__PROBLEM DETAILS__.
Up to and including the line with "has height=365, width=660.", restate the records below word for word, beginning with their first line.

__INPUT RECORDS__.

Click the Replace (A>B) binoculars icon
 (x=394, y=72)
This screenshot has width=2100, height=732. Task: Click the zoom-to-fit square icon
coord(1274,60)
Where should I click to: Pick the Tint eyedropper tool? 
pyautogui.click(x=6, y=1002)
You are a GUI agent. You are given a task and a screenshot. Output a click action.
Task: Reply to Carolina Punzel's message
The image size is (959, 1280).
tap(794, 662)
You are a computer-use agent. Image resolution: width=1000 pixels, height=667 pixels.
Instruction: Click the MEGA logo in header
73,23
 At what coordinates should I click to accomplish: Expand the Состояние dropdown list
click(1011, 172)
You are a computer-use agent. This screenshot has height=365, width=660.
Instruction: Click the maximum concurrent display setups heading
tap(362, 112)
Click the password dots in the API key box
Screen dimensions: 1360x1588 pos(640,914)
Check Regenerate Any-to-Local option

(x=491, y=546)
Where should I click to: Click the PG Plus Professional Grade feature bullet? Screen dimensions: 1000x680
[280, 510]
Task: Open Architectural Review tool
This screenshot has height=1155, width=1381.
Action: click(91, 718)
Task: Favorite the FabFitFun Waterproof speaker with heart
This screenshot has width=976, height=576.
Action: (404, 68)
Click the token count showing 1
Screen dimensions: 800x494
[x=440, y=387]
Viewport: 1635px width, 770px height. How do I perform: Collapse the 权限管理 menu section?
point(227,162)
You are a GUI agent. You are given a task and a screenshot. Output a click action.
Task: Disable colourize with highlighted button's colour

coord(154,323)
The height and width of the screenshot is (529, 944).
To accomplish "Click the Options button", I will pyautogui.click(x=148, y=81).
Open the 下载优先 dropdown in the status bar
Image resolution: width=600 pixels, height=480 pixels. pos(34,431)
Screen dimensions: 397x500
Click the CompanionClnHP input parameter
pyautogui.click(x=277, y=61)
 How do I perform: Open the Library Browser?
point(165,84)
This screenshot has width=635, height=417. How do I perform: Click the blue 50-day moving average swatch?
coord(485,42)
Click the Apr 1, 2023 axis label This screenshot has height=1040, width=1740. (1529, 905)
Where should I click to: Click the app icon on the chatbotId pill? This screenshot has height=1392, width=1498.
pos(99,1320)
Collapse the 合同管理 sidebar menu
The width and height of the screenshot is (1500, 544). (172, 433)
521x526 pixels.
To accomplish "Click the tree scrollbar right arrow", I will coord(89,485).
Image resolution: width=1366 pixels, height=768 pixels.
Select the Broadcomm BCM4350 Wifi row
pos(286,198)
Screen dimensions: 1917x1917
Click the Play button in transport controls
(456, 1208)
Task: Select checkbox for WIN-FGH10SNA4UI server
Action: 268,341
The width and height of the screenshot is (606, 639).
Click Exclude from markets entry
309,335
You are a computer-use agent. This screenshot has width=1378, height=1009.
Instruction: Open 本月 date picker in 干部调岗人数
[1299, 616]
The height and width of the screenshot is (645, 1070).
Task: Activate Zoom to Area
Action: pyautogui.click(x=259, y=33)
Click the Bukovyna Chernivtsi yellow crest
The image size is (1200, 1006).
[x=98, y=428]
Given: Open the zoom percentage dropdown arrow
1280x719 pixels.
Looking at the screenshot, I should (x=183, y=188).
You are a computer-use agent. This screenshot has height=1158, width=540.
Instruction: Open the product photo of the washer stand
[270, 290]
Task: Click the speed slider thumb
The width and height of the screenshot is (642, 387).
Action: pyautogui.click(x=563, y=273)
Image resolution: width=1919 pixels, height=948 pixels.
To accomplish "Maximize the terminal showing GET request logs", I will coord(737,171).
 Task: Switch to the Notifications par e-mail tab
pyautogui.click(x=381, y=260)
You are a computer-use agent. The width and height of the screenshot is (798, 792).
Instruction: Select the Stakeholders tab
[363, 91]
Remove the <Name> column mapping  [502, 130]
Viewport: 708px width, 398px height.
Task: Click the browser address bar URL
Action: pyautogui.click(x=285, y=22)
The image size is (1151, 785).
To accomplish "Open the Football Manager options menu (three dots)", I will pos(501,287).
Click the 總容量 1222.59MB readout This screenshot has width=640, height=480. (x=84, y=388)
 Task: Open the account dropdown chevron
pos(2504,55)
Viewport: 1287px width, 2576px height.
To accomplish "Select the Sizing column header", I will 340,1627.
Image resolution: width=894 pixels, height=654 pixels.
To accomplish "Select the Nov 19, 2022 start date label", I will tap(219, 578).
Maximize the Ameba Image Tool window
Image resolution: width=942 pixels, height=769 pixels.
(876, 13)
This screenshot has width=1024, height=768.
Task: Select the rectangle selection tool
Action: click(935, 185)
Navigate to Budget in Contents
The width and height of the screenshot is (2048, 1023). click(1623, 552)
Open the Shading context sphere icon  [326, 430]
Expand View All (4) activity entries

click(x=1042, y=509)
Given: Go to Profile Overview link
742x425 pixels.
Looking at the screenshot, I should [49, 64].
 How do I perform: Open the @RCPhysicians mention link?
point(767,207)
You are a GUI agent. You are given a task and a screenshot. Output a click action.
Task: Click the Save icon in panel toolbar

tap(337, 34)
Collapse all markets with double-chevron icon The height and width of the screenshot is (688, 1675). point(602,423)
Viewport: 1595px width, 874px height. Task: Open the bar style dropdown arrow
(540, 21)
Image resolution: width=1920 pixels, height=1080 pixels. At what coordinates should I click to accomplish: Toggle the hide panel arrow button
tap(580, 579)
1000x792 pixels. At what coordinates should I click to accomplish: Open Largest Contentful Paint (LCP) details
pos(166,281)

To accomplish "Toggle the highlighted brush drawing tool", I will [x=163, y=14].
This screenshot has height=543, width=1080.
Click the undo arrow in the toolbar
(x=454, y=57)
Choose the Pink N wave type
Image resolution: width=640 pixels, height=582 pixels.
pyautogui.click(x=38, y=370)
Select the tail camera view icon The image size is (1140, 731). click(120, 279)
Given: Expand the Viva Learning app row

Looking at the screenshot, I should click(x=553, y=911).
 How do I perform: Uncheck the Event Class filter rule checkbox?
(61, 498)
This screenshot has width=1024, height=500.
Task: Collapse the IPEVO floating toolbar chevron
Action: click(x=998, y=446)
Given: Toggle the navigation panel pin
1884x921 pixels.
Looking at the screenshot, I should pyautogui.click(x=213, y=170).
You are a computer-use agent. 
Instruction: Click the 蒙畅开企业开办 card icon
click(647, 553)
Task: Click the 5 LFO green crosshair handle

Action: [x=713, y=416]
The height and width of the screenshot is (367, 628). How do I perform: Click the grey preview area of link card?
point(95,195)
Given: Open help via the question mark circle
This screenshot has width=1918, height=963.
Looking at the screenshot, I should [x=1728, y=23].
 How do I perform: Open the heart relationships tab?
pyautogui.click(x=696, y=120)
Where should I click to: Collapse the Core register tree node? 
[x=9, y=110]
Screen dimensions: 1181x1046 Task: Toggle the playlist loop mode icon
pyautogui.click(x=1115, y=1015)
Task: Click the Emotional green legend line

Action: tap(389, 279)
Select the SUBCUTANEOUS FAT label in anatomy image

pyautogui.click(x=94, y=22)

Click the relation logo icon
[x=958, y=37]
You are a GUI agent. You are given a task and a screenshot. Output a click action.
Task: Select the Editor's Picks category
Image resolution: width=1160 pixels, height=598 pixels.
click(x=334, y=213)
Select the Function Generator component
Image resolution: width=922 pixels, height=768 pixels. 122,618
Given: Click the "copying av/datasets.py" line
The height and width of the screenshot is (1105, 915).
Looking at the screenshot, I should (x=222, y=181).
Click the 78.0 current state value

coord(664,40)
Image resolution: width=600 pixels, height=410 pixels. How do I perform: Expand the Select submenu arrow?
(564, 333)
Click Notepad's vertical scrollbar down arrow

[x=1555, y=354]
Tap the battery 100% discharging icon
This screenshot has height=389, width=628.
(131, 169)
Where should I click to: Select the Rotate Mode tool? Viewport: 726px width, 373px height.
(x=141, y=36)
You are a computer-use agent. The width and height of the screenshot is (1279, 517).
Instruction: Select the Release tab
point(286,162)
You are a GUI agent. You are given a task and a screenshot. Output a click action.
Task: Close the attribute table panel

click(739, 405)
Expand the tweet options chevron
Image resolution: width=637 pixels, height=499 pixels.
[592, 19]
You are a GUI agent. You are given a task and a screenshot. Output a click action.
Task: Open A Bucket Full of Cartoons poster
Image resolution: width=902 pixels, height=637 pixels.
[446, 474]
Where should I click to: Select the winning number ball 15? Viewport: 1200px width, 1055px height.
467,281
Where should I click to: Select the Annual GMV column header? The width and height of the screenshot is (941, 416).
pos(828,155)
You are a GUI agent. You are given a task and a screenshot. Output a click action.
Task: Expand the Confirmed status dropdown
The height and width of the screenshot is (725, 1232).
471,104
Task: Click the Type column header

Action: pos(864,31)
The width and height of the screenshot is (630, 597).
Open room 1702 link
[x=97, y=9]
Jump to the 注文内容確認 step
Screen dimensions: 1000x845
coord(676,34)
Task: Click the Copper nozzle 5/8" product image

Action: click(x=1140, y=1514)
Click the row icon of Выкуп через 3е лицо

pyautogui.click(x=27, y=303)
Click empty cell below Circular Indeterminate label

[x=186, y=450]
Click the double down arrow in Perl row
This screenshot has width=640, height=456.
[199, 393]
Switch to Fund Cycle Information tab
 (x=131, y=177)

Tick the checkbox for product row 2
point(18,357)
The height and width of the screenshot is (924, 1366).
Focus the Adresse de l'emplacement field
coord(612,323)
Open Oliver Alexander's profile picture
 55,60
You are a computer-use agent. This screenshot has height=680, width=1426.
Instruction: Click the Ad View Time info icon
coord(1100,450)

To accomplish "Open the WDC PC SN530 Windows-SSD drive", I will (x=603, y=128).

__ANSWER TO THIS TASK__.
Click the Replace (A>B) binoculars icon
 (x=394, y=72)
This screenshot has width=2100, height=732. Task: Click the zoom-to-fit square icon
coord(1274,60)
Where should I click to: Pick the Tint eyedropper tool? 
pyautogui.click(x=6, y=1002)
You are a GUI agent. You are given a task and a screenshot. Output a click action.
Task: Reply to Carolina Punzel's message
The image size is (959, 1280).
tap(794, 662)
You are a computer-use agent. Image resolution: width=1000 pixels, height=667 pixels.
Instruction: Click the MEGA logo in header
73,23
 At what coordinates should I click to accomplish: Expand the Состояние dropdown list
click(1011, 172)
You are a computer-use agent. This screenshot has height=365, width=660.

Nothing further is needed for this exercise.